Saved data entries:
□ □ □ □ □
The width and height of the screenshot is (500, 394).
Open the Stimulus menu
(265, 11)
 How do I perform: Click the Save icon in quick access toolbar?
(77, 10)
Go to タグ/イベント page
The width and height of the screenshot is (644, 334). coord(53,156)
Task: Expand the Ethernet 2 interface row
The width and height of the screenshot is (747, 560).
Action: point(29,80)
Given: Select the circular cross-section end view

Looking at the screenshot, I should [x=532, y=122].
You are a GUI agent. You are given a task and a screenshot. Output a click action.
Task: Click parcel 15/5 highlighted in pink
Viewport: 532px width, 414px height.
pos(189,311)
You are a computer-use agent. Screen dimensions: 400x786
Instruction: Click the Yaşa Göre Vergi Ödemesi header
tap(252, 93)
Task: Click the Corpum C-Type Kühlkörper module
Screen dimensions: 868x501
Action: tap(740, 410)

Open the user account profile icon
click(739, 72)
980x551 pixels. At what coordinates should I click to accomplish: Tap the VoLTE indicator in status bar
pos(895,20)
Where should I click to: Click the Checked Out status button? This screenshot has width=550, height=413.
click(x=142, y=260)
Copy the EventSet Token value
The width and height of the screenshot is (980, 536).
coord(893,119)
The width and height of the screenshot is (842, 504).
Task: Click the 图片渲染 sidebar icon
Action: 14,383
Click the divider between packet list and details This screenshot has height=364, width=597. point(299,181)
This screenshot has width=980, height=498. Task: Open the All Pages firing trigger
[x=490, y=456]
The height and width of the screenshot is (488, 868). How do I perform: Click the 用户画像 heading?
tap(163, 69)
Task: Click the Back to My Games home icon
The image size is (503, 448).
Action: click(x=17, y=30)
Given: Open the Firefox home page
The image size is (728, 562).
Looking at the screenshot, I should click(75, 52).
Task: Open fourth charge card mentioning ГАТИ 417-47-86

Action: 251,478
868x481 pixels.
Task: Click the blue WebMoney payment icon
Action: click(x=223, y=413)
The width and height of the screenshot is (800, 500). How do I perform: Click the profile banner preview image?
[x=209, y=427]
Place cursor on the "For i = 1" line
□ □ □ □ □
- _What is expected_:
Return exactly the line that contains "Where should I" and every line after it, through the last line of the records.

- _Solution below_:
Where should I click to: Click the Checked Out status button? This screenshot has width=550, height=413.
click(x=142, y=260)
Copy the EventSet Token value
The width and height of the screenshot is (980, 536).
coord(893,119)
The width and height of the screenshot is (842, 504).
Task: Click the 图片渲染 sidebar icon
Action: 14,383
Click the divider between packet list and details This screenshot has height=364, width=597. point(299,181)
This screenshot has width=980, height=498. Task: Open the All Pages firing trigger
[x=490, y=456]
The height and width of the screenshot is (488, 868). How do I perform: Click the 用户画像 heading?
tap(163, 69)
Task: Click the Back to My Games home icon
The image size is (503, 448).
Action: click(x=17, y=30)
Given: Open the Firefox home page
The image size is (728, 562).
Looking at the screenshot, I should click(75, 52).
Task: Open fourth charge card mentioning ГАТИ 417-47-86

Action: 251,478
868x481 pixels.
Task: Click the blue WebMoney payment icon
Action: click(x=223, y=413)
The width and height of the screenshot is (800, 500). How do I perform: Click the profile banner preview image?
[x=209, y=427]
Place cursor on the "For i = 1" line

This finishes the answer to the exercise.